> [Available records]
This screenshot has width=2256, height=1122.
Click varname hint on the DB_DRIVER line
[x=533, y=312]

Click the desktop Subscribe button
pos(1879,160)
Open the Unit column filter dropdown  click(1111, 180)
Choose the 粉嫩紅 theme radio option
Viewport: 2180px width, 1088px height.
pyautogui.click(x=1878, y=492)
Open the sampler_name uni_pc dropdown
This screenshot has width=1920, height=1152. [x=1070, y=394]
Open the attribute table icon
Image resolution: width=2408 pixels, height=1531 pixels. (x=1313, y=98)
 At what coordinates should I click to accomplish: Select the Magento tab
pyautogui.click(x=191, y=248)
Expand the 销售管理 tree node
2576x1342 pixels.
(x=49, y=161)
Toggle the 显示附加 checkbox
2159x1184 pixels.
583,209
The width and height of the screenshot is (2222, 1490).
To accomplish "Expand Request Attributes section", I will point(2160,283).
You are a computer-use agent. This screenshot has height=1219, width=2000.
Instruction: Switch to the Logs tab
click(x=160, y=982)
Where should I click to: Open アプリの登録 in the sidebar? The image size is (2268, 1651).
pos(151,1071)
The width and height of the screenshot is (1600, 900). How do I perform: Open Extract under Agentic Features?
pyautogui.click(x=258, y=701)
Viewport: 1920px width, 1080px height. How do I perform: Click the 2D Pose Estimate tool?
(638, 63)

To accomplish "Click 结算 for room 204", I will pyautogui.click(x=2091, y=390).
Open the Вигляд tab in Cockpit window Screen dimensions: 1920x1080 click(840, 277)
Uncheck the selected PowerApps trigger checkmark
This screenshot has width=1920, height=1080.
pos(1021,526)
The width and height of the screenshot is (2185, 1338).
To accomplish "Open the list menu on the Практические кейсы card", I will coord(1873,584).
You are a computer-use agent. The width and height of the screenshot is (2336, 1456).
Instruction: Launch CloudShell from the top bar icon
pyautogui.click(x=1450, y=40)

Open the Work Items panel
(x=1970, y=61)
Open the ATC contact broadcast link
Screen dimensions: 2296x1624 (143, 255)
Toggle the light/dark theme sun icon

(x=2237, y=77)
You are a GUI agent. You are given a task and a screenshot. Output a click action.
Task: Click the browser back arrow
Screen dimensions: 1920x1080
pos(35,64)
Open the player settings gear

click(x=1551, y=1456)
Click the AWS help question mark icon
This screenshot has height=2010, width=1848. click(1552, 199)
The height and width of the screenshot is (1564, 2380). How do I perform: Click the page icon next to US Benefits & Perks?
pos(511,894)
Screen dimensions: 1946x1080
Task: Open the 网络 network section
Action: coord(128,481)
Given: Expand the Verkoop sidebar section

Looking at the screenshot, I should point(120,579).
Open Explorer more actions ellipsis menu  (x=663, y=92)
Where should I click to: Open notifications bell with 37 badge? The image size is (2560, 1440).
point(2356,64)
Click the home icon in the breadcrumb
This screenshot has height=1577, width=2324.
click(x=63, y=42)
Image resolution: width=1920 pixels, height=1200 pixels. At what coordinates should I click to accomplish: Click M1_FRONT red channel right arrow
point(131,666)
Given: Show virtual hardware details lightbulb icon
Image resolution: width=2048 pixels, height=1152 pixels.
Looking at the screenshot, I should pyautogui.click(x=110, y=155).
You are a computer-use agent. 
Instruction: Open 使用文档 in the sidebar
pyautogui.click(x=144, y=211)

> [Aim of the task] The whole listing needs repeating. Match each line exactly.

> [Final answer]
This screenshot has width=2256, height=1122.
Click varname hint on the DB_DRIVER line
[x=533, y=312]

Click the desktop Subscribe button
pos(1879,160)
Open the Unit column filter dropdown  click(1111, 180)
Choose the 粉嫩紅 theme radio option
Viewport: 2180px width, 1088px height.
pyautogui.click(x=1878, y=492)
Open the sampler_name uni_pc dropdown
This screenshot has width=1920, height=1152. [x=1070, y=394]
Open the attribute table icon
Image resolution: width=2408 pixels, height=1531 pixels. (x=1313, y=98)
 At what coordinates should I click to accomplish: Select the Magento tab
pyautogui.click(x=191, y=248)
Expand the 销售管理 tree node
2576x1342 pixels.
(x=49, y=161)
Toggle the 显示附加 checkbox
2159x1184 pixels.
583,209
The width and height of the screenshot is (2222, 1490).
To accomplish "Expand Request Attributes section", I will point(2160,283).
You are a computer-use agent. This screenshot has height=1219, width=2000.
Instruction: Switch to the Logs tab
click(x=160, y=982)
Where should I click to: Open アプリの登録 in the sidebar? The image size is (2268, 1651).
pos(151,1071)
The width and height of the screenshot is (1600, 900). How do I perform: Open Extract under Agentic Features?
pyautogui.click(x=258, y=701)
Viewport: 1920px width, 1080px height. How do I perform: Click the 2D Pose Estimate tool?
(638, 63)

To accomplish "Click 结算 for room 204", I will pyautogui.click(x=2091, y=390).
Open the Вигляд tab in Cockpit window Screen dimensions: 1920x1080 click(840, 277)
Uncheck the selected PowerApps trigger checkmark
This screenshot has width=1920, height=1080.
pos(1021,526)
The width and height of the screenshot is (2185, 1338).
To accomplish "Open the list menu on the Практические кейсы card", I will coord(1873,584).
You are a computer-use agent. The width and height of the screenshot is (2336, 1456).
Instruction: Launch CloudShell from the top bar icon
pyautogui.click(x=1450, y=40)

Open the Work Items panel
(x=1970, y=61)
Open the ATC contact broadcast link
Screen dimensions: 2296x1624 (143, 255)
Toggle the light/dark theme sun icon

(x=2237, y=77)
You are a GUI agent. You are given a task and a screenshot. Output a click action.
Task: Click the browser back arrow
Screen dimensions: 1920x1080
pos(35,64)
Open the player settings gear

click(x=1551, y=1456)
Click the AWS help question mark icon
This screenshot has height=2010, width=1848. click(1552, 199)
The height and width of the screenshot is (1564, 2380). How do I perform: Click the page icon next to US Benefits & Perks?
pos(511,894)
Screen dimensions: 1946x1080
Task: Open the 网络 network section
Action: coord(128,481)
Given: Expand the Verkoop sidebar section

Looking at the screenshot, I should point(120,579).
Open Explorer more actions ellipsis menu  (x=663, y=92)
Where should I click to: Open notifications bell with 37 badge? The image size is (2560, 1440).
point(2356,64)
Click the home icon in the breadcrumb
This screenshot has height=1577, width=2324.
click(x=63, y=42)
Image resolution: width=1920 pixels, height=1200 pixels. At what coordinates should I click to accomplish: Click M1_FRONT red channel right arrow
point(131,666)
Given: Show virtual hardware details lightbulb icon
Image resolution: width=2048 pixels, height=1152 pixels.
Looking at the screenshot, I should pyautogui.click(x=110, y=155).
You are a computer-use agent. 
Instruction: Open 使用文档 in the sidebar
pyautogui.click(x=144, y=211)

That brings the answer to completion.